I am always interested to see planes land and take off so it never bothers me, but it can get loud sometimes. So if you want a peaceful day on the beach probably check out other places on the list.
5. Ramsgate Beach
This is part of the same stretch of sand that links up with Brighton Le Sands, and offers the same views of the bay and the city skyline.
We found it to be a bit quieter than the northern part of the beach and really enjoyed some coffee and scones from the La Promenade Pattisserie just across the road from the waterfront.
Not sure what I enjoyed more… The view, or the scones.
6. Dolls Point Beach
Dolls point is the entry point for the Georges River, and a hub for watersports. The George River Sailing club is located right on the water and is a great place for a lunch stop.
There is a cafe and restaurant that offers tasty seafood and decent coffee to take away. We had a seafood basket for lunch which was tasty, but probably a bit small for the $30 price tag.
The beach and surrounding parkland offer plenty of nice spots to have an outdoor lunch picnic.

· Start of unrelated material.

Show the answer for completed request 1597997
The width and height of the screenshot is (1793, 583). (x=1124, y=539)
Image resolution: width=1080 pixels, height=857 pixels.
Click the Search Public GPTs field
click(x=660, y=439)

This is a more family oriented area and the playgrounds and sand can also get very busy on the weekends.
7. Kurnell beach
This is the start of a long stretch of sand that covers the whole southern edge of Botany Bay, all the way out to the headland.
Kurnell Beach is right at the western tip of this land mass.

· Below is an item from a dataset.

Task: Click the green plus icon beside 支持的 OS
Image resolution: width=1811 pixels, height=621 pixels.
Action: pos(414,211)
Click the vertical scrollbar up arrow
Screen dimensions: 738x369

The surrounding area is mostly used as a dog beach, so probably not the best for swimming as it can get a bit crowded. But it is a nice walk to head all the way around to the hidden stretch of sand at the tip that is usually deserted.
8. Captain Cook’s Landing Place
This is the place where the first British explorers stepped foot on Australian soil. Eventually leading to colonisation of the country by the British Empire.
On one hand, this is the birthplace of Australia as we know it today. On the other, it is the site of the first encroachment on Aboriginal land by the white fella.
The story is told in some detail in the surrounding areas – and it is far from glorified. So take the time to read the story in full if you can.
There are a handful of landmarks scattered along the coast line. If you venture out onto the rocks towards the headland you will get a nice view all the way back to La Perouse where we first set out, and out to the Tasman Sea.
Botany Bay FAQs
Where is Botany Bay Located?
Botany Bay is located 15kms from the Sydney CBD at it’s closest point in La Perouse. The Bay is directly south of the city and eastern suburbs regions.
There are bus links out to La Perouse.
What is Botany Bay Famous for?
The bay is most famous for being where Captain Cook discovered Australia. The site is at Kurnell as mentioned above and is worth visiting to learn more about this event.
Many of the sites around the bay are named after both Captain Cook, and the Endeavour (the name of his ship).
While this event is celebrated in this area, it is not looked at favourably by the Aboriginal people – and understandably so. Some sensitivity around the issue may be required if you ever do strike up a conversation with someone on this topic.
Can you Swim in Botany Bay?
Yes you can, but most beaches will have a fenced off area that is safest for swimming. The bay does have stingrays and blue ringed octopus in the water which can be a hazard if you step on one.
Botany Bay will always be a secondary attraction compared to all the city has to offers, and the more famous beaches.
But plenty of the spots offer a nice day out while taking in the water views, and some cultural history while you are at it.